Bioavailability
Also known as: F · systemic availability
The fraction of an administered peptide dose that reaches systemic circulation in an active, unmetabolized form.
Bioavailability is expressed as a percentage of the injected dose that ends up available at target receptors. Intravenous administration is by definition 100% bioavailable. Subcutaneous and intramuscular injection typically range between 60–95% depending on compound, injection site, and local blood flow. Oral administration of most peptides collapses bioavailability below 2% due to gastric acid degradation and first-pass hepatic metabolism — which is why injectable research protocols dominate.

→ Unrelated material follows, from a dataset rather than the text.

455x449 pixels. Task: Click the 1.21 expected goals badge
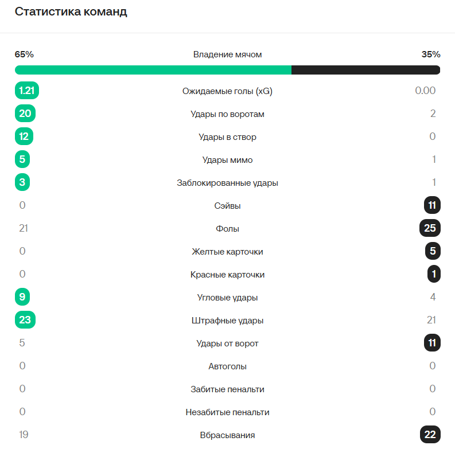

Practitioner-validated data suggests that abdominal subcutaneous injection yields higher bioavailability than thigh injection for most GLP-1 analogs, and that consistent site selection matters more for PK predictability than absolute absorption maximization.
Related Terms
Subcutaneous Absorption Rate
The speed at which a peptide injected into subcutaneous tissue reaches systemic circulation.
AUC (Area Under Curve)
The integrated total exposure of the body to a peptide over time, calculated as the area under the concentration-time curve.
Clearance Rate
The volume of plasma cleared of a peptide per unit time, typically by renal filtration, hepatic metabolism, or proteolytic degradation.
Volume of Distribution
A theoretical volume describing how extensively a peptide distributes from plasma into tissues.